Assignment
Copy out the entries exactly. Print them in full.

START Material for this task

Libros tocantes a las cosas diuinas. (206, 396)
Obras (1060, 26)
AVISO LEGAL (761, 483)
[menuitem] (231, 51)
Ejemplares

END Material for this task

Solution for this exercise
Libros tocantes a las cosas diuinas. (206, 396)
Obras (1060, 26)
AVISO LEGAL (761, 483)
[menuitem] (231, 51)
Ejemplares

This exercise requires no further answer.